La prise d’une décision de cette portée implique des éléments d’accompagnement à un niveau stratégique à la hauteur des compétences régaliennes des dirigeants. Car Ces éléments concernent les mesures anticipatoires ou correctrices à mettre en œuvre, celles à prendre au niveau du secteur agricole pour construire une plus forte résilience, ou ceux relatifs à la gestion de l’eau…
Et lorsqu’on explore le livre sacré, l’on se rend compte que l’approche prévisionniste et la prospective agroéconomique sont des éléments de la gestion des ressources rares, comme en atteste l’histoire du prophète Yusuf (paix sur lui) : « Alors [Yusuf (Joseph) dit] : « Vous sèmerez pendant sept années consécutives. Tout ce que vous aurez moissonné, laissez-le en épi, sauf le peu que vous consommerez. Viendront ensuite sept années de disette qui consommeront tout ce que vous aurez amassé pour elles sauf le peu que vous aurez réservé [comme semence]. » (Coran 12 :47 et 48)

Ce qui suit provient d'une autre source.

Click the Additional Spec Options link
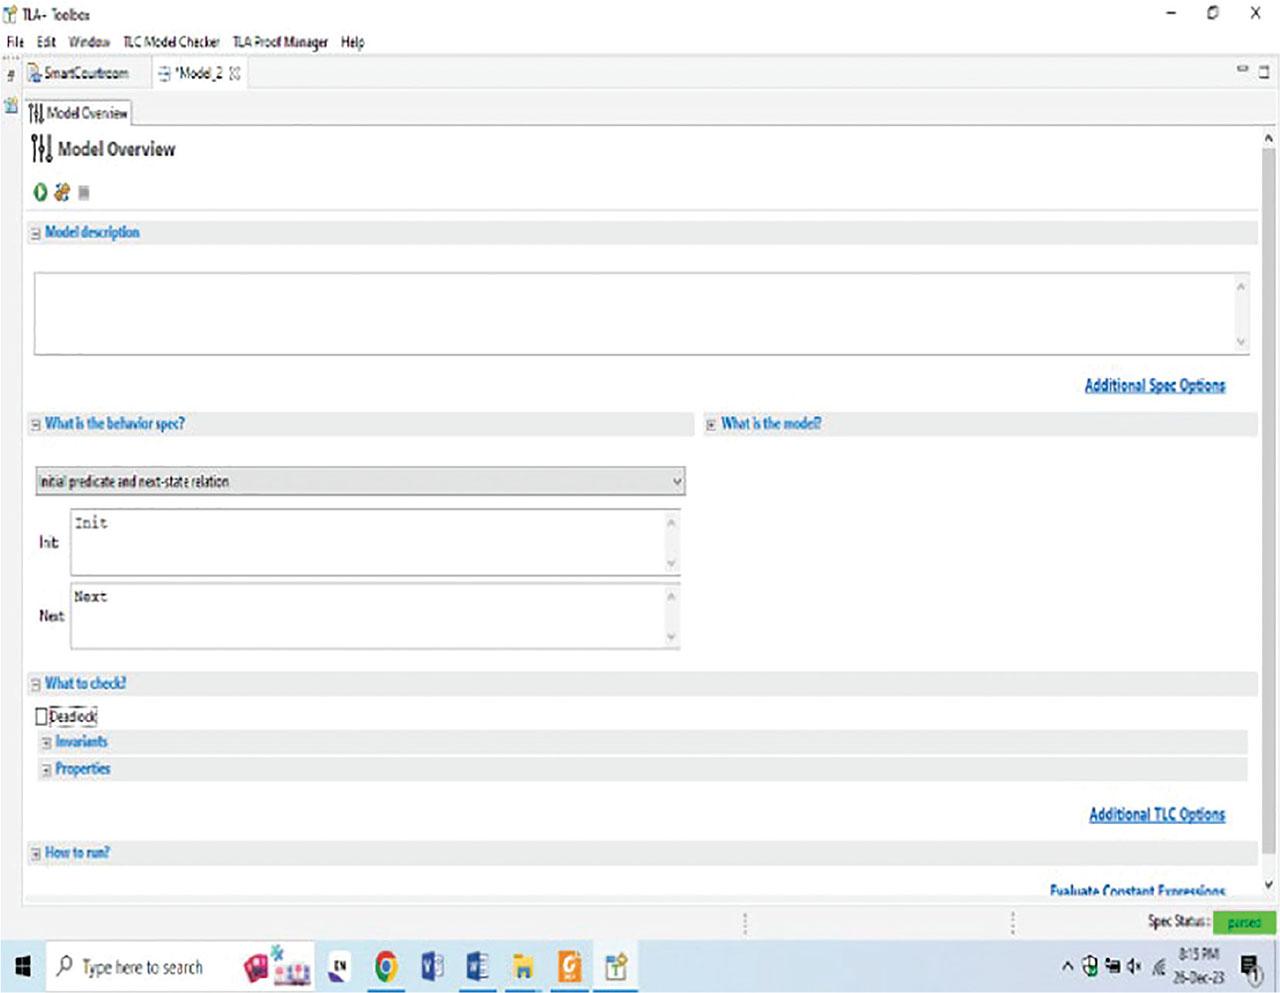[1154, 386]
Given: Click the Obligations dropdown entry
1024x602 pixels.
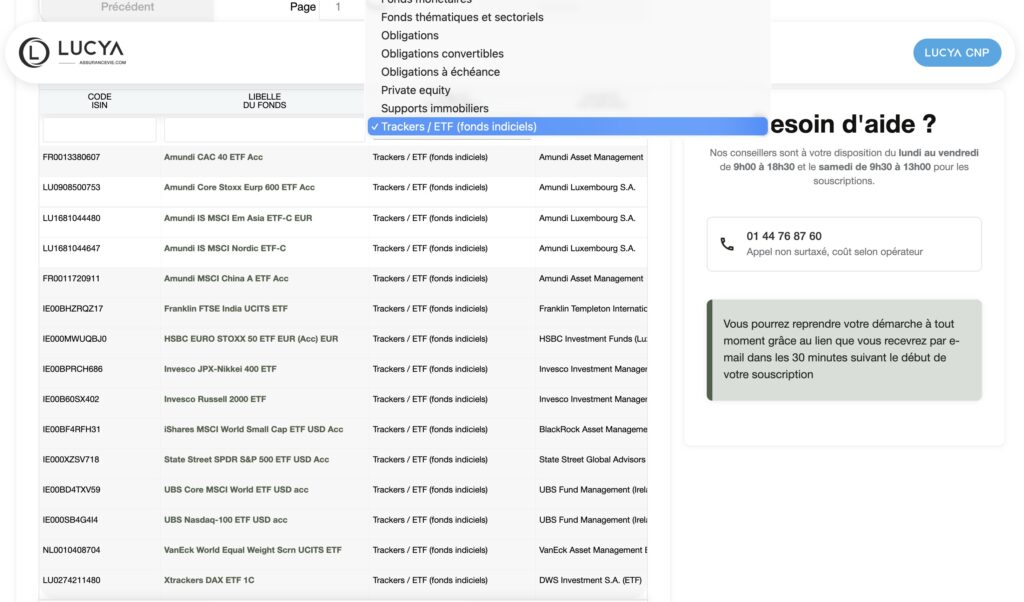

Ces versets permettent de mettre en perspective la gestion actuelle des cheptels et des ressources agricoles dans les pays musulmans. Ils sont interpellés dans leur capacité à mettre en place des systèmes innovants pour mitiger la situation.

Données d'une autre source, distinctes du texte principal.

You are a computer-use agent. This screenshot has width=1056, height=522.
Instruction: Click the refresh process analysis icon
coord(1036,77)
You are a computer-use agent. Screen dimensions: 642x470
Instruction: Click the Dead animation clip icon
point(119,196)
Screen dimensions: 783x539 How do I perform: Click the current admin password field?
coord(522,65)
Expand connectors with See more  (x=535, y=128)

A notre sens, la légitimité d’une telle décision repose sur la mobilisation, dans la durée, des ressources nationales pour répondre aux conditions climatiques qui se dégradent d’année en année. Elle s’appuie idéalement sur des données agro-technologiques qui renseignent sur les points requérant une intervention avec l’appui de la recherche agricole et zoo-technologique. Autrement dit, il s’agit de « construire » une décision dans toute sa complexité, en mettant à profit les compétences prévisionnistes et de résilience face aux conditions climatiques drastiques actuelles.
Des méthodes et approches de durabilité peuvent inverser la tendance d’un secteur de l’élevage qui lui-même contribue de façon importante au changement climatique, à travers une action orientée par espèces, zones agro-écologiques, régions et systèmes de production, ainsi que par une utilisation intelligente des sources renouvelables d’énergie dans ses sites de production. On sait avec la FAO, « qu’une meilleure gestion du pâturage (mobilité accrue et gestion des périodes de pâture et de repos) peut avoir un impact positif sur la production de fourrage et la séquestration du carbone dans les sols ».

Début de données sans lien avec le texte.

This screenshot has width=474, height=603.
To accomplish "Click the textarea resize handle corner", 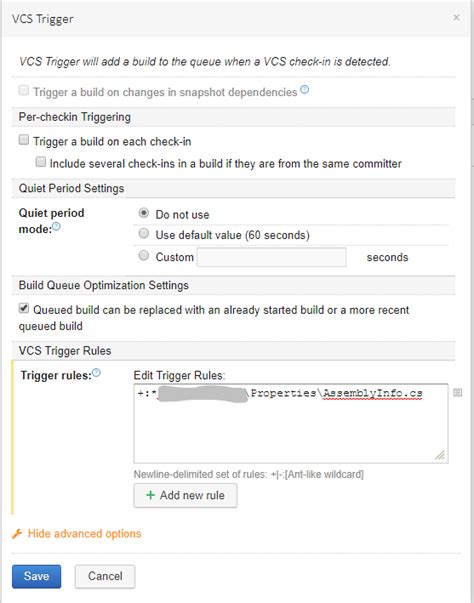I will 440,455.
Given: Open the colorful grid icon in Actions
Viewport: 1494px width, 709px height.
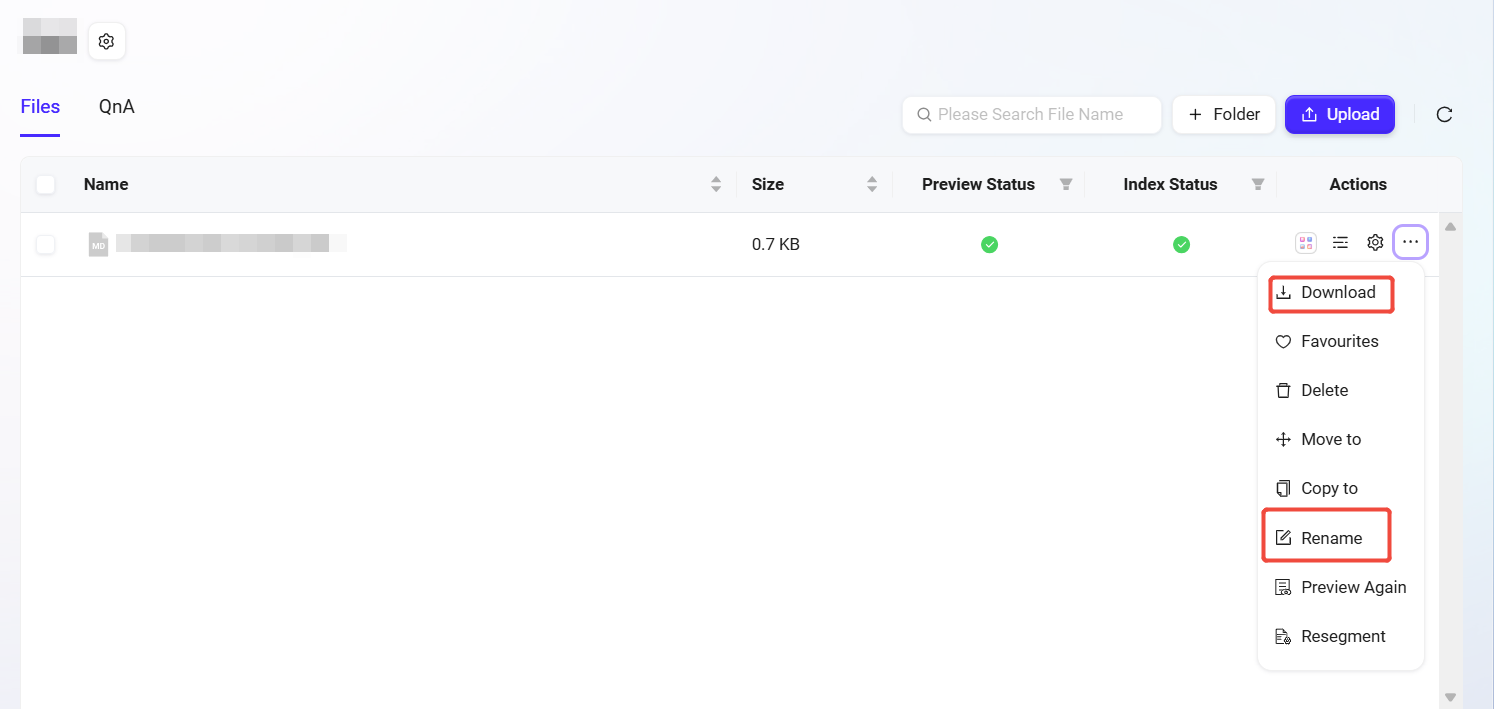Looking at the screenshot, I should 1305,242.
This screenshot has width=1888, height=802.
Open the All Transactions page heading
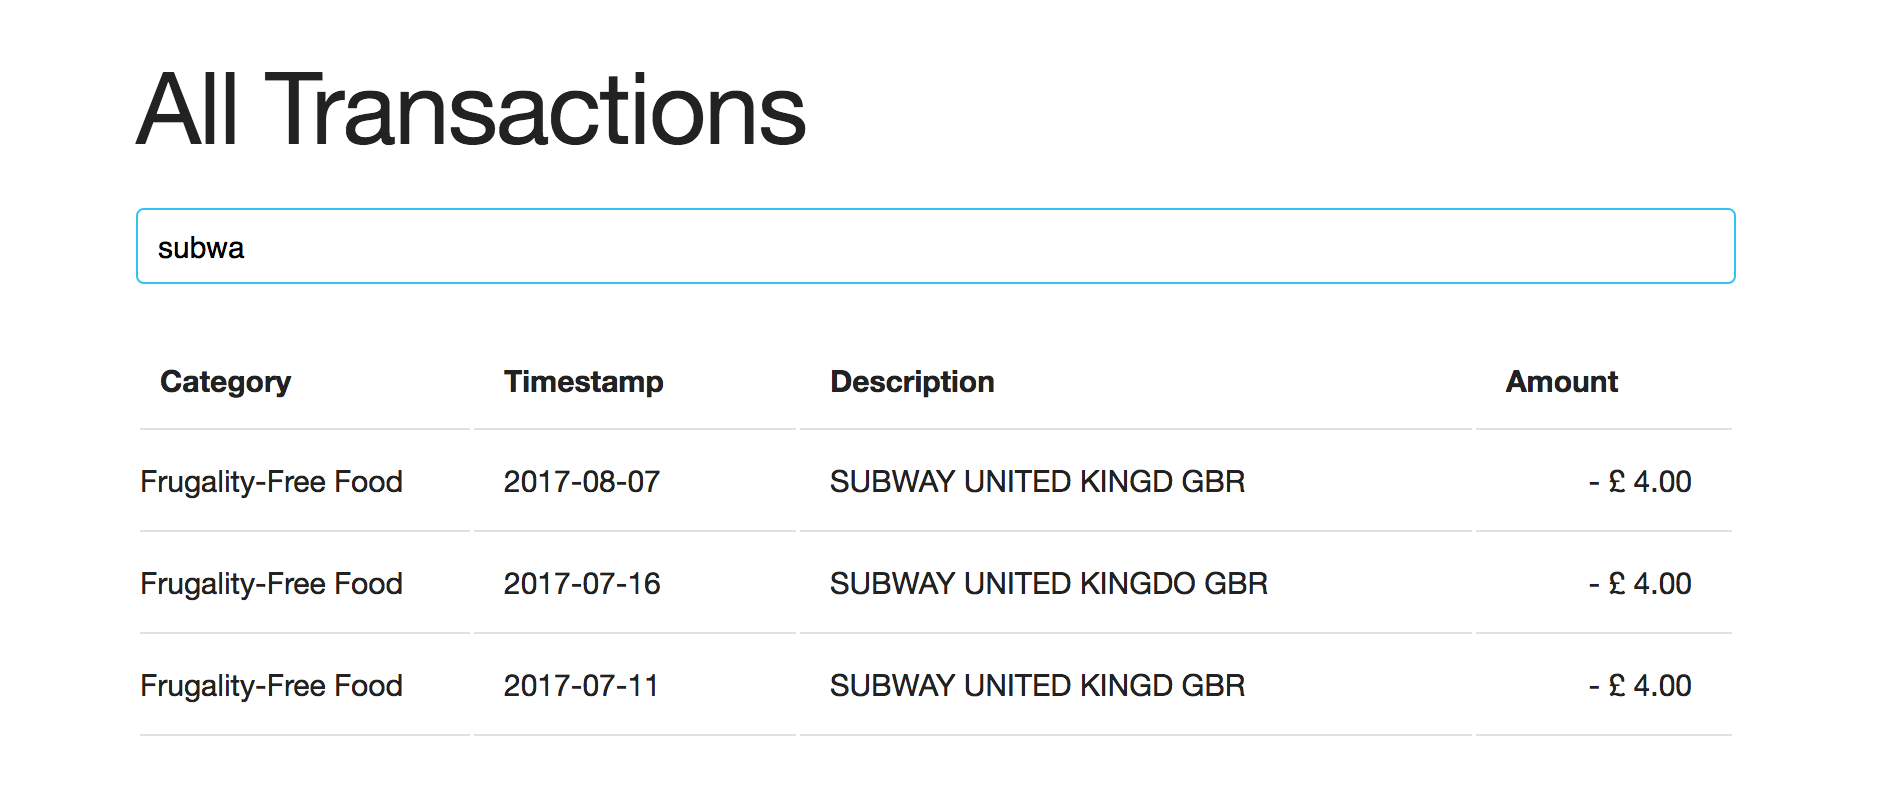click(470, 110)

L’action d’anticipation doit donc prendre en charge l’écosystème de l’élevage et le secteur lui-même par des pratiques d’atténuation afin de réduire son empreinte carbone.
Quelle portée des initiatives locales ?
« L’Afrique de l’Ouest et le Sahel abriteraient un cheptel de ruminants domestiques estimé en 2019 à 112,54 millions de bovins, 169,81 millions d’ovins, 224,27 millions de caprins et 14,62 millions de camelins » , selon les données de FAOSTAT (2022).
Au Sénégal, près d’un tiers des ménages sénégalais pratiquent l’élevage qui permet de renforcer leur résilience face aux crises, et « en 2020, le secteur de l’élevage a contribué pour 20,7% à la valeur ajoutée de l’agriculture et pour 3,5% au PIB national ».
Selon le ministère de l’élevage, le cheptel sénégalais compte « des effectifs estimés à 3,6 millions de bovins, 7,7 millions d’ovins, 6,5 millions de caprins, 457 000 porcins, 579 000 équins, 455 000 asins, 5 000 camelins, 28,8 millions de volailles traditionnelles et 56,2 millions de volailles industrielles » (MEPA, 2021). Les besoins du Sénégal sont estimés à environ 810 000 têtes de mouton, selon des sources officielles.
Le constat cependant est que la ressource est toujours rare au vu des initiatives d’approvisionnement auprès des pays de la sous-région comme le Mali, le Niger ou la Mauritanie, qui eux-mêmes subissent des conditions climatiques plus drastiques.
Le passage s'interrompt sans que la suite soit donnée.